After a 42-month freeze, interest on federal student loans will begin accruing again today following Congress’ vote in May.
The pause, which was instituted in March 2020 as a form of pandemic relief and has been extended 8x, affects ~44m borrowers who owe an average of ~$38k.
When the pandemic hit, the Department of Education automatically paused loan payments and suspended interest, saving borrowers a combined $5B per month.
Along with resuming interest accrual today, payments are set to restart in October. (The exact date will vary by borrower.)
The change has left many in the lurch
The biggest issue: Only half of borrowers know how much they’ll owe when payments start back up.
The confusion has led to long wait times and dropped calls for many when trying to reach loan representatives.
This is no pocket change
Student loan debt is the second-biggest consumer debt category (following mortgages) and it’s approaching $1.8T, of which 93% is federal debt.

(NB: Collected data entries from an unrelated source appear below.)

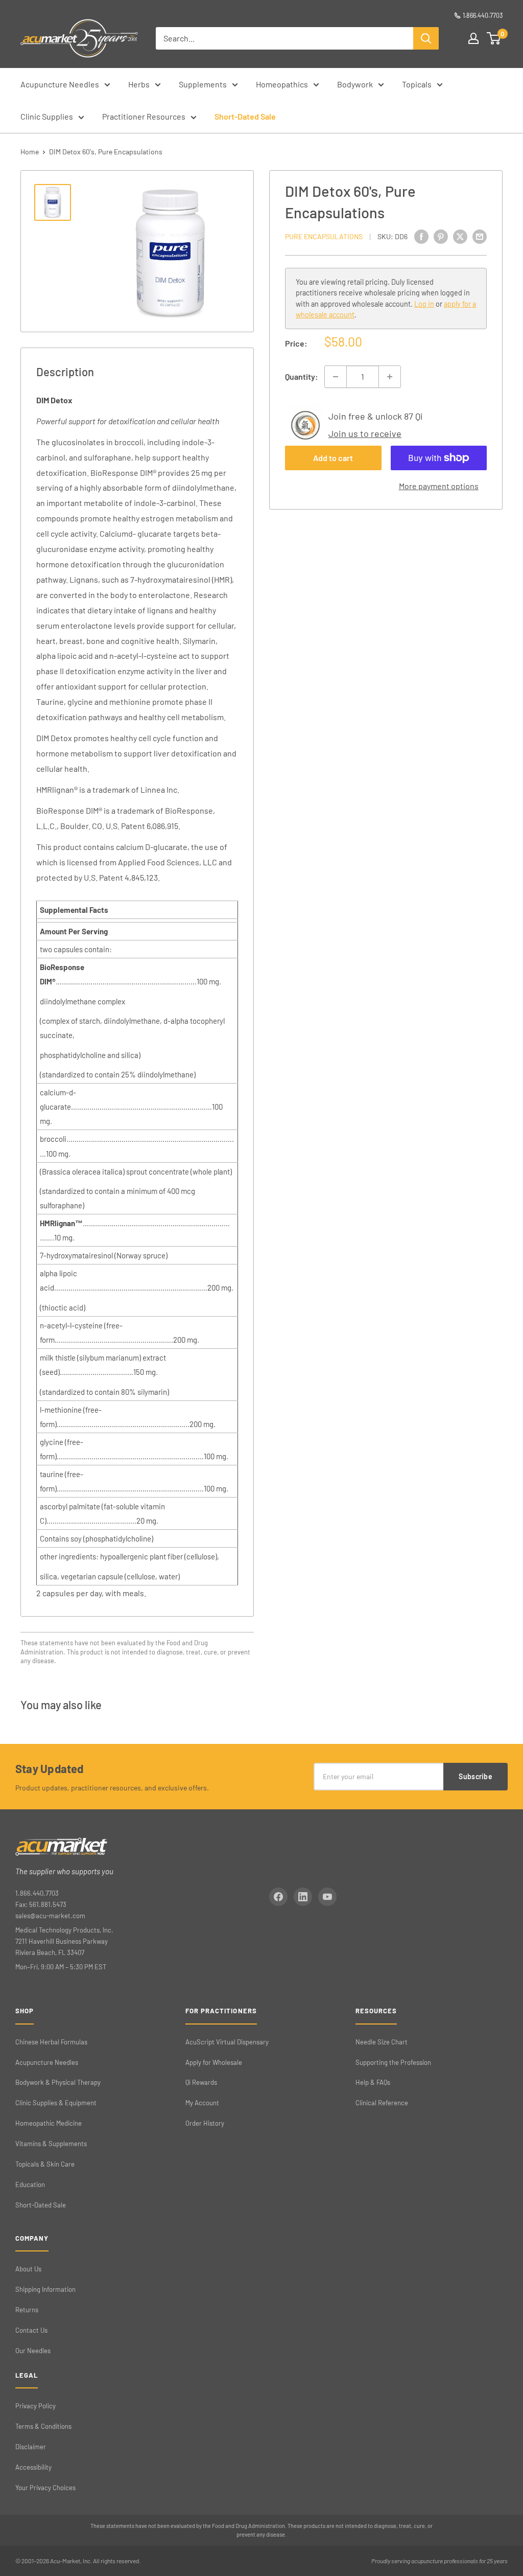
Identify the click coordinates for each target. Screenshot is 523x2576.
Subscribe (475, 1776)
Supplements (203, 84)
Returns (26, 2310)
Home (29, 151)
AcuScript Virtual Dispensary (227, 2042)
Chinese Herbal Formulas (51, 2042)
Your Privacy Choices (45, 2487)
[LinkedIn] (303, 1897)
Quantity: (301, 376)
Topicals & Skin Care (45, 2164)
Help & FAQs (372, 2082)
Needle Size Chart (381, 2042)
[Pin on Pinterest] (441, 236)
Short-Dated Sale (245, 116)
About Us (28, 2269)
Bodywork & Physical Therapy (58, 2082)
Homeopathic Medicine (48, 2123)
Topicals (417, 84)
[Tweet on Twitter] (460, 236)
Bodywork (355, 84)
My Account (202, 2103)
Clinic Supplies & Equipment (56, 2103)
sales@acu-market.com (50, 1916)
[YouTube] (327, 1897)
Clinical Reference (381, 2103)
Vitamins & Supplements (51, 2144)
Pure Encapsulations (324, 236)
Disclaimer (30, 2447)
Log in (424, 304)
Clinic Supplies (46, 116)
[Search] (426, 38)
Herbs (139, 84)
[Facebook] (278, 1897)
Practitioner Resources (143, 116)
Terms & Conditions (43, 2426)
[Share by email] (479, 236)
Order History (204, 2123)
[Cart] (494, 38)
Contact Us (31, 2330)
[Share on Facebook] (421, 236)
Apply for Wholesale (213, 2062)
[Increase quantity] (389, 376)
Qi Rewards (201, 2082)
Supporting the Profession (393, 2062)
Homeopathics (282, 84)
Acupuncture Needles (59, 84)
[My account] (473, 38)
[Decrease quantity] (335, 376)
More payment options (439, 486)
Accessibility (33, 2467)
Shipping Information (45, 2289)
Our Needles (33, 2351)
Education (30, 2184)
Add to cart (333, 458)
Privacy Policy (35, 2406)
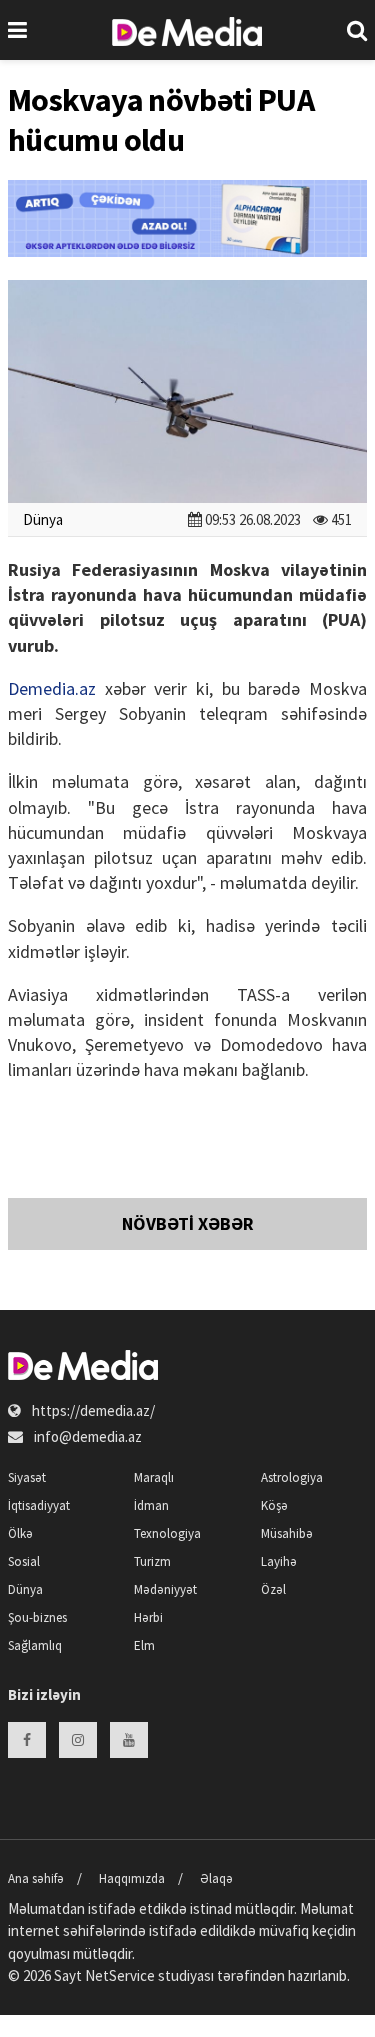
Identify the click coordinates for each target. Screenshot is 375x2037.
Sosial (24, 1561)
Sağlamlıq (35, 1645)
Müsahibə (287, 1533)
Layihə (279, 1561)
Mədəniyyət (165, 1589)
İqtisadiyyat (39, 1505)
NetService (120, 1975)
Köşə (274, 1505)
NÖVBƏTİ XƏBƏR (188, 1223)
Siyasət (27, 1477)
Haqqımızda (132, 1878)
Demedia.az (52, 688)
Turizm (152, 1561)
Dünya (43, 519)
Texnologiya (167, 1533)
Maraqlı (154, 1477)
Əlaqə (216, 1878)
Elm (144, 1645)
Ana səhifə (36, 1878)
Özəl (273, 1589)
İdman (151, 1505)
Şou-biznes (37, 1617)
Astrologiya (292, 1477)
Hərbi (148, 1617)
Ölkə (20, 1533)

Plus, inflation has driven up housing and food costs since 2020, making the average debt payment of ~$500 an even bigger burden than before.
This has real economic repercussions
Some experts predict that consumer spending could drop $27B per quarter, and that certain industries — such as ecommerce, retail, and hospitality — will be especially hard-hit.
The silver lining? More companies are offering student loan repayment benefits to attract top talent.